This family branched off early in the evolution of flowering plants and some species show ‘primitive’ features such as variable number of petals and sepals and numerous stamens and free carpels (ovaries and styles). Evolution within the family then led to enormous diversity in flower form. There is a progression from the simple ‘open’ flowers of the buttercup, clematis and hellebore, which attract many pollinators, to the more complex bilateral flowers  with spurs of the Larkspur, Aquilegia, Delphinium and Monkshood which make access to pollen and nectar more difficult and require more specialised pollinators. Basic Flower Parts 3 to 15 Sepals, 0 to 23 petals, Many Stamens,

The flowers of Clematis show many ‘primitive’ features. They have large numbers of stamens (anthers+filaments) and many carpels (ovaries+styles). Sepals are often attractive and have replaced petals and hence are called tepals (e.g.clematis, hellebore, anemone) but sometimes sepals and petals are  showy as in the aquilegia, where the sepals are red and the petals yellow. In this family some species have 4 tepals but others have 8 or more such as the Clematis shown here. There is no definite number

The Buttercup family (Ranunculaceae) has 2000 species in 50 genera. It has two main subfamilies – Ranunculoideae which includes Buttercup, Hellebore, Trollius, Anemone, Nigella, Pulsatilla, Clematis, Aconitum, Larkspur and Delphinium and Thalictroideae which includes Thalictrum (Meadow Rue) and Aquilegia. The family is named after the genus Ranunculus (buttercups). The Latin word Rana for frog refers to the fact that buttercups are found near marshy places where frogs abound.

Bulbous Buttercup Ranunculus bulbosus is a native wild flower. It flowers from March to May. Each flower has  5 sepals, that are bent backwards, 5 yellow petals and, at the centre, numerous stamens and carpels. It is an open flower accessible to a wide range of pollinators such as flies and small bees. The plant grows from an underground bulb, hence its name ‘bulbous’.


Lenten Rose Helleborus orientalis is a popular garden plant, native to Greece and Turkey. It flowers in February/March.Hellebore flowers have 5 white/spotted or coloured sepals not petals. Inside the cup formed by the sepals are 10 green tube-shaped nectaries, which some botanists believe to be modified petals.

Larkspur Consolida ajacisa wild flower introduced from the Mediterranean region but now naturalised and found in meadows.It has 5 blue sepals and 2 white petals. One of the sepals has a long spur.

Red Columbine Aquilegia formosa is native to western North America, from Alaska to Baja California, and eastward to Montana and Wyoming.It is a short-lived perennial grown in gardens in Britain.


Garden Anemone Anemone coronaria is native to the Mediterranean region. The central carpels are surrounded by deep purple anthers and purple sepals.
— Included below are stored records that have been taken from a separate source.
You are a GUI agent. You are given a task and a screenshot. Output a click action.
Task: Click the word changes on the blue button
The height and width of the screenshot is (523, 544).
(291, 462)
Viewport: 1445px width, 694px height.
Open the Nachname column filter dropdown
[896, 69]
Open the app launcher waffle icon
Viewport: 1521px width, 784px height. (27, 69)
Hybrid Delphiniums (such as the Delphinium elatum ‘Faust’, shown here,) have been bred (in many colours) to have multiple numbers of sepals and petals. 
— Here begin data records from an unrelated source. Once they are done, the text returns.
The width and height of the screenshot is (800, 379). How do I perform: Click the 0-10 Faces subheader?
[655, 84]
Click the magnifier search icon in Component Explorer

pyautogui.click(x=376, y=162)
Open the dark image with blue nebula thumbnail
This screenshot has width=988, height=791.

Pasque Flower Pulsatilla vulgaris  has 6 sepals, no petals, numerous yellow anthers and many pink/purple styles with stigmas that are receptive before the anthers release pollen. 

Love-in-a-Mist Nigella damascena. The flower has green thread-like bracts that give the appearance of a mist. In this species the sepals are large and light blue and the petals have been reduced to an insignificant ring of dark blue nectaries.  The many anthers are clustered round the 5 green styles.